Welcome to Lent. It is a season that has developed from the earliest days of Christianity. Initially there was a pre-Easter fast. Later fast grew to 40 days. During the same time the church developed extended initiation processes for catechumens, those preparing for baptism at Easter. For centuries there were these two movements: a communal penitential aspect and preparation for baptism at the Easter celebration.

As centuries passed the emphasis shifted away from the more public ecclesial preparations for Easter to a focus on individual practices. Vatican II called for a return to themes of baptism and communal conversion through hearing the Word of God. We journey through Lent encouraged by our catechumens (and candidates hoping for full communion). Their desire to join our community of faith gives us hope for our future and reminds us of the treasures we have received through our baptism.

Lent will turn our hearts and minds to Easter, but will also keep Pentecost before us – not just as a singular feast, but the event of the Spirit’s permanently coming to dwell among us. In fact, Luke’s narration of Jesus’ 40 days in the desert begins by reminding us that it was the Spirit that led Jesus into the desert. That Spirit never left him during his temptations, through his entire ministry, death on the cross and resurrection.

Lent is not a sealed capsule, just a 40-day time of strict observance. Rather, the catechumens in our parish remind us we are also in a process of enlightenment. The Spirit of Pentecost is already with us through this communal period of renewal. Throughout our Lenten observances the Spirit will help us turn from sin, receive new life at Easter and then, as it was for the gathered disciples at Pentecost, the Spirit will drive us out to be witnesses to Christ’s life, death and resurrection.

The Deuteronomy reading awakens our memory. Our Judeo-Christian tradition is rooted in historical events. When Moses gathered the people he reminded them of the wonderful things God had done by delivering them from slavery in Egypt. By the community’s recalling God’s actions on their behalf in the past, each new generation would be united together in celebration. Memory of God’s powerful acts would also give the people hope during present trials. If God once came to their aid then God can again help them in present difficulties.

After Moses reminds the people of God’s marvelous actions they bring gifts to the altar to express their gratitude and rededication to God. Which is what we do again at each Eucharist. First, we hear the Word of God and recall God’s saving acts through Jesus Christ. Then we bring our gifts of bread and wine to the altar, symbolizing our gratitude for what God has done and our rededication to our active and present God.

In his letter to the Romans Paul proclaims the heart of the Good News. Like Moses he refreshes our memory and reminds us of what God has done for us in Jesus Christ. After hearing "the word of faith" we come to the altar with our gifts.
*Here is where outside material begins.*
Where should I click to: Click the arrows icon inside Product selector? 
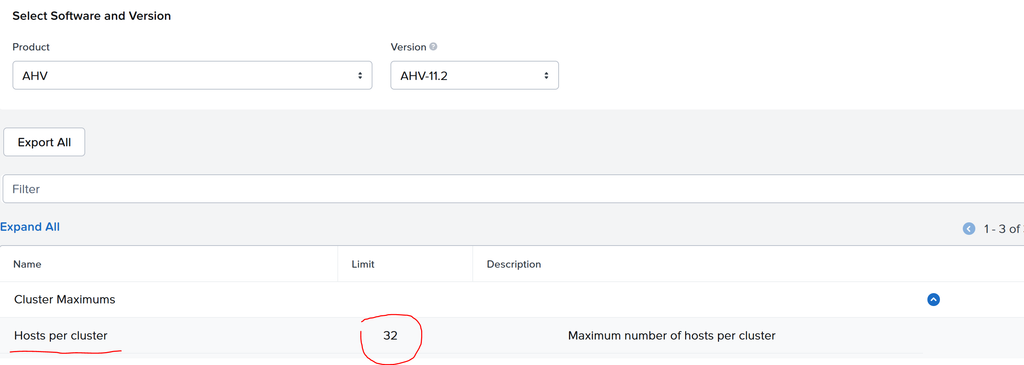click(360, 76)
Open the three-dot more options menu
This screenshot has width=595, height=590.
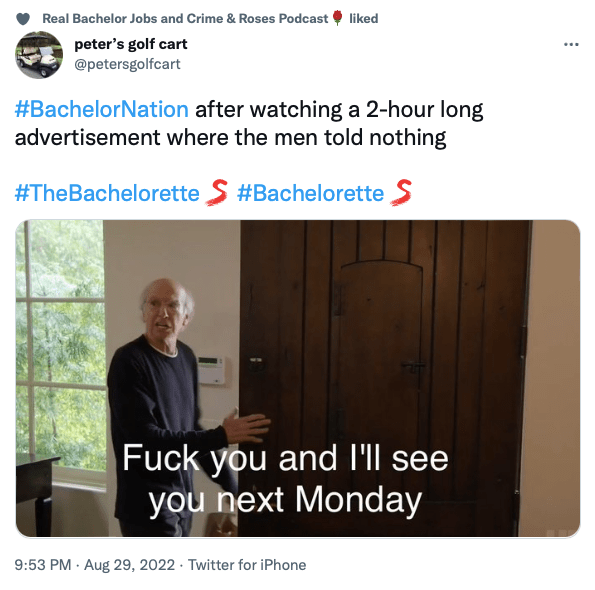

They represent our rededication.

We could read Luke’s account of Jesus’ temptations in the desert as a once-and-for-all event. That, after he passed the hurdles proposed by the tempter, he got on with his mission. As if to say, "That’s that. What’s next?" But another way to see the temptation account is as Luke’s way to summarize the temptations Jesus faced throughout his life, all the way up to the cross.

He would be tempted to use his powers to take care of himself, prove his identity by performing astounding signs and make alliances with political and military powers to get himself and his message across. A clue that Jesus faced temptations more than once in the course of his ministry was what happened on the road to Caesarea Philippi. When he spoke to his disciples about his upcoming persecution and death Peter wanted none of that and Jesus silenced him, "Get behind me Satan…." This time the tempter was one of his intimates, Simon Peter.

It is encouraging to know that Jesus not only shared our human nature but, like us, was subject to temptations. In the course of our daily lives we too face temptations to put comfort and material possessions over the sacrifices involved in being a disciple. We get sidetracked and lose sight of what and who are important in our lives. None of our ordinary experiences at home, work, and recreation seem to be without basic temptations to our identity as Christians and our relationship with God.

Remember that Vatican II shifted the focus of Lent back to a strong emphasis on baptism and communal conversion. Luke continually emphasizes the role of the Spirit throughout Jesus’ life. Through our baptism we, the church, also experience the Spirit. The Spirit strengthened Jesus when he was tempted and endured trials and the Spirit also helps us resist evil and turn our attention away from our own interests to serve human need wherever we meet it.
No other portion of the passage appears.